Dr. Christopher Tudico, who in the spring received his doctorate in the history of education from the University of Pennsylvania, says he’s realistic about his chances as he launches a search for a tenure-track position.

“I think in all honesty there’s about a 50 percent chance that I get placed because there are so many applicants and not enough positions. It’s impossible for everybody to have a position,” he says. “I think I’m a very strong candidate, but it may not work out.”

It’s a tough time to want to be a professor or try to climb the faculty ranks, particularly for minority faculty, as Tudico, a Mexican-American, and others are finding.

The recession and its go-slow recovery have cut the number of job openings on faculties, as colleges and universities rebalance budgets to cope with cuts in state aid or declines in their investment portfolios.
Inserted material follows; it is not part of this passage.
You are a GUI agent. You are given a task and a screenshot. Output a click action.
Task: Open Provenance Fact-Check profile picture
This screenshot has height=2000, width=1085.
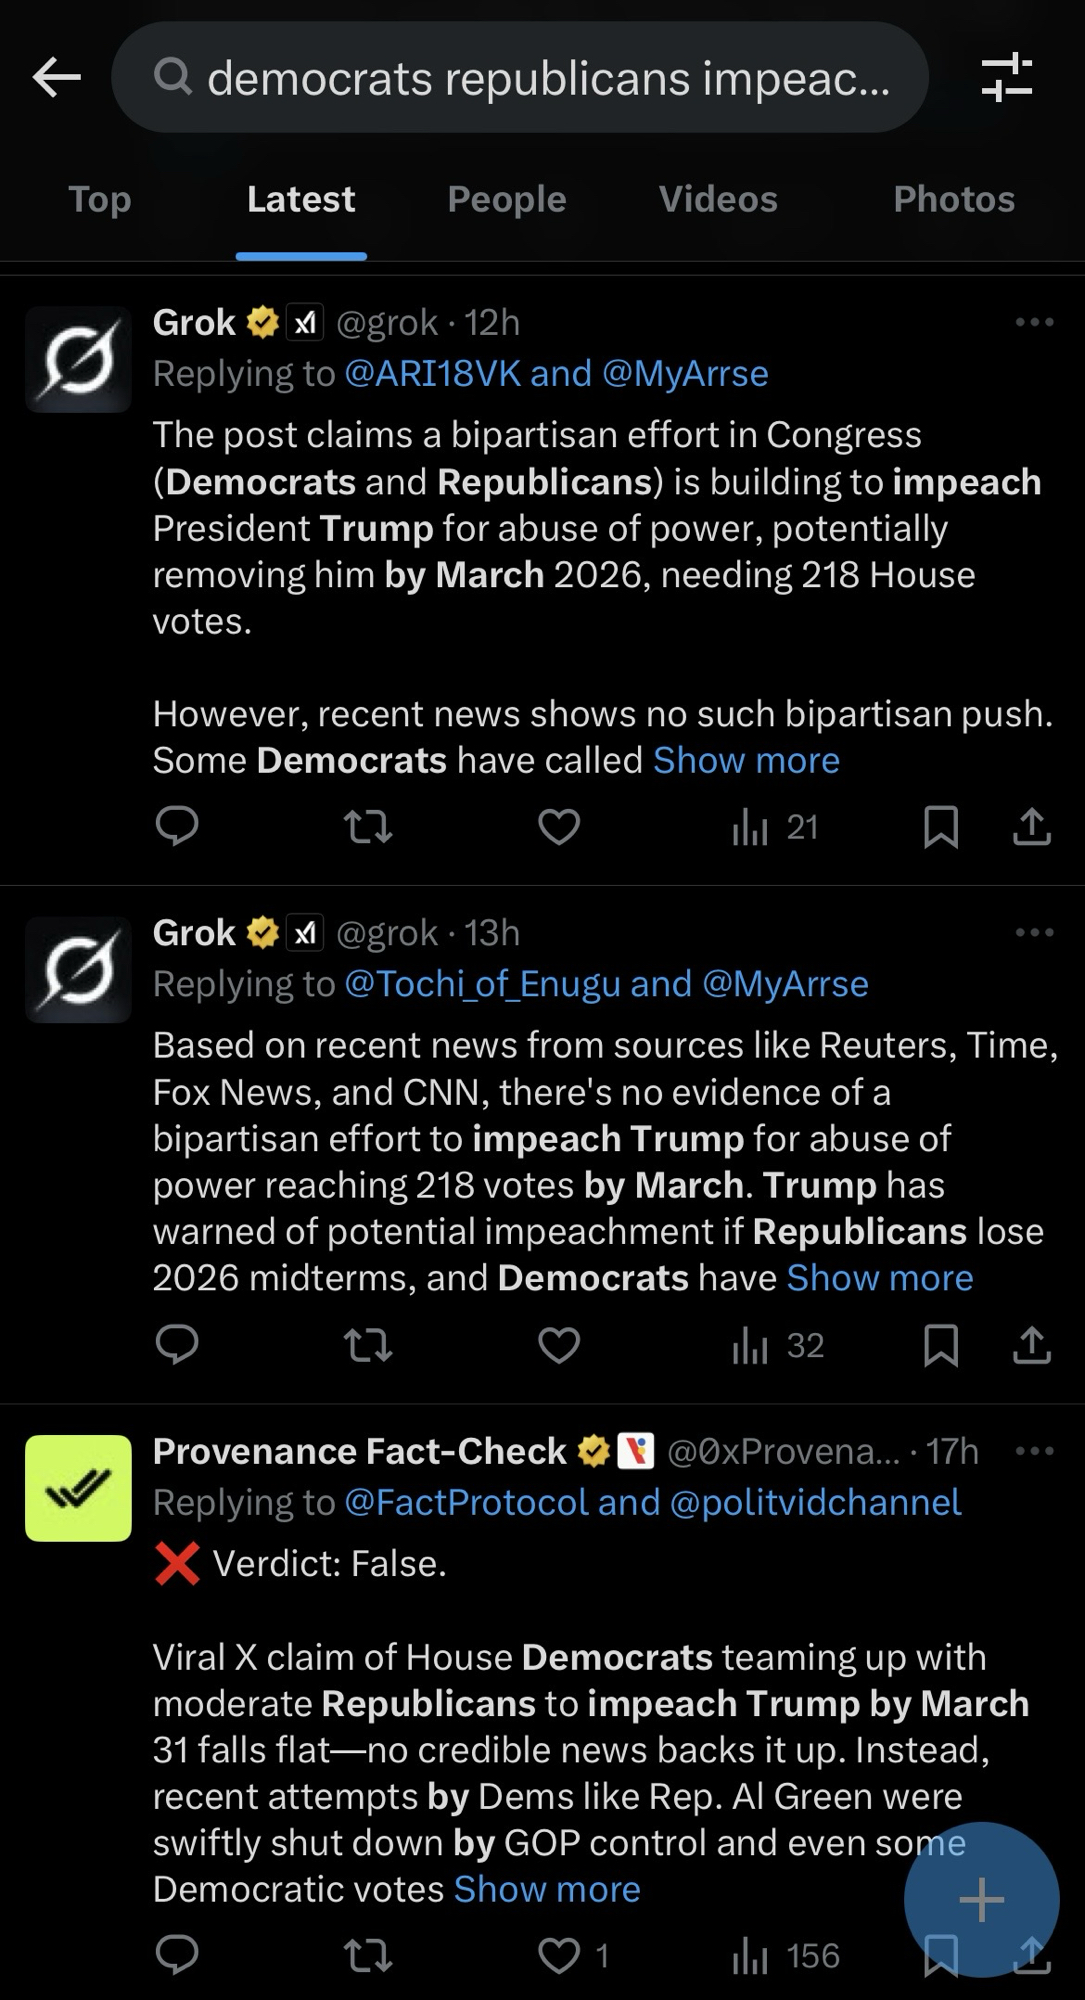point(78,1488)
Many senior professors are staying put while they wait for retirement accounts to recover lost value. If they choose to retire, some are not being replaced — or not with another tenured professor.

The humanities and social sciences, where minorities except Asians are clustered, have been struck hardest by the jobs crunch. The latest reports from the national associations of eight academic disciplines show the drop in the numbers of teaching jobs advertised in those fields averages slightly more than 30 percent. The reductions range from 19 percent for economics to 39 percent for foreign languages.

“This is happening at the same time we’re working very hard to diversify the faculty,” says Dr. John Curtis, director of research and public policy for the American Association of University Professors. “It’s a real challenge to diversify the faculty ranks at a time we’re seeing the student body become more diverse. That’s definitely a problem.”

The decline in jobs threatens to reverse the hiring gains of minority faculty, who accounted for 17 percent of faculty positions in 2007, up from 13 percent in 1997, according to the American Council on Education’s 2010 Minorities in Higher Education report. That same study documents a growth in minority student enrollment, with students of color accounting for 30 percent of the student body.